= Ranjini =

Ranjini is a Sri Lankan refugee to Australia since 2010, who has been held in indefinite detention with her children since 2012 due to a negative assessment by the Australian Security Intelligence Organisation (ASIO), while at the same time a recognised refugee. Ranjini's story gained increased media attention since she was detained with her small children. Her case has raised questions about the ASIO's assessment process. It also highlighted the issue of mandatory detention in Australia, and in particular the issue of children living in detention.

==Biography==
Ranjini's husband was killed in 2006 in the Vanni region of Sri Lanka. At a later date, Ranjini and her two small sons Pirai and Kathir escaped to India, from where they boarded a boat to Australia. Long after the boat had run out of food and fuel it finally arrived in Australian waters in April 2010. The Australian Navy brought them ashore for immigration processing on Christmas Island. Later the family of three has moved to Perth, Adelaide and in April 2011 to Brisbane, when they were released to community detention. They received refugee status 5 months later.

Ranjini married her second husband Ganesh in April 2012 and moved to Melbourne. Ganesh is a Sri Lankan from the same region as Ranjini, who studied in Australia and received a protection visa in 2009, and later was granted permanent residency.

In May 2012 the Department of Immigration and Citizenship (DIAC) summoned Ranjini and her two children and informed her of a negative assessment result from ASIO, without having been explained the reason. Ranjini, pregnant at that time, was flown to Villawood Immigration Detention Centre in Sydney along with her sons aged six and eight at the time. In January 2013 Ranjini delivered baby boy Paari in a Sydney hospital. Three days after the baby was born, both Ranjini and the baby were sent back to Villawood Detention Centre. As Ganesh is permanent resident, Paari is eligible for Australian citizenship, and on that basis could be allowed to leave the centre, but without her mother.

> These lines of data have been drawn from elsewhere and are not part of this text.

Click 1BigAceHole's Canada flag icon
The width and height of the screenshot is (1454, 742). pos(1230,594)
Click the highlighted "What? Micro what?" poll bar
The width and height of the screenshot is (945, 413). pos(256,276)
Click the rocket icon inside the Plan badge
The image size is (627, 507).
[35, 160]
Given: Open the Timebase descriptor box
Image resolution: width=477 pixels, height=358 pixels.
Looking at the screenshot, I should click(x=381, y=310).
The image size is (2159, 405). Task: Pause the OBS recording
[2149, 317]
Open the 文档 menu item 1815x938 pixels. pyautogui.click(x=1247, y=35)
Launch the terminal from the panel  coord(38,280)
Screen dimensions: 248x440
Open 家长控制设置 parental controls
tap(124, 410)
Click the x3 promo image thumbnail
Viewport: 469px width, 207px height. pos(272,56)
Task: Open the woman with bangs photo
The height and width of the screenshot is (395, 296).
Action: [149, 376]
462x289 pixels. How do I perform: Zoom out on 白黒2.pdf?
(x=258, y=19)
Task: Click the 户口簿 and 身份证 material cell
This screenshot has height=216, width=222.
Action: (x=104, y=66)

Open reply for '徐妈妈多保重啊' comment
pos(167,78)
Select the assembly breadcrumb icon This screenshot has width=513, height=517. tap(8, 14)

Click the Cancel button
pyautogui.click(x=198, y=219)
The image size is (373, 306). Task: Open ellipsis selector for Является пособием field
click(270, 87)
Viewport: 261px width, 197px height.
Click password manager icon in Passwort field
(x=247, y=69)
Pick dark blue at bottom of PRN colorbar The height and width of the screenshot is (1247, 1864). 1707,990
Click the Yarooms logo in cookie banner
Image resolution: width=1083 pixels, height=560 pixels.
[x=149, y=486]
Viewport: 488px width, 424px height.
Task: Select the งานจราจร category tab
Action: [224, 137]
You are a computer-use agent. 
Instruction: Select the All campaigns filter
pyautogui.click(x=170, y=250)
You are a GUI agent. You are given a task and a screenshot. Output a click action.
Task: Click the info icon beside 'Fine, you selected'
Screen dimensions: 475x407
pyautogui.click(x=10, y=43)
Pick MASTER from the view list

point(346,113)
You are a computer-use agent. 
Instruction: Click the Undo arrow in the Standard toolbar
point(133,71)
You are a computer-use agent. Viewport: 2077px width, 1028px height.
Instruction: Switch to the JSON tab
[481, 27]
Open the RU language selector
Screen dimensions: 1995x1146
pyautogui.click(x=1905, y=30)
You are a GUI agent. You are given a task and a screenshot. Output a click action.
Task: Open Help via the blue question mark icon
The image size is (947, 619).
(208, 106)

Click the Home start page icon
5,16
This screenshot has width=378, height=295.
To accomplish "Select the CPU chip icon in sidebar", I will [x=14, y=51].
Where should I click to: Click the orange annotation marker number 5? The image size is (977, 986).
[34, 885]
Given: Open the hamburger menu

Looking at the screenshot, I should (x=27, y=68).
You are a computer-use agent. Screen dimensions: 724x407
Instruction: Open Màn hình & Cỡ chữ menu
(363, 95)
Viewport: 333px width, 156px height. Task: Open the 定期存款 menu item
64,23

Many Australian refugee advocates have taken up Ranjini's cause, including lawyer David Manne from the RILC who has challenged her detention in the High Court. In January 2013, hundreds of people gathered across Australia to celebrate the birth of her third son at an event called Born Free. Refugee advocate Anthony Bieniak created a website - Letters For Ranjini to pay tribute to Ranjini and the other ASIO refugees. The website has collected hundreds of letters which have been passed on to the family.

ASIO has never given the reason why she is considered a threat to national security. Ranjini, as per other refugees with negative ASIO assessments, have no legal right to appeal. She cannot be deported since she has already been found to be legitimate refugee.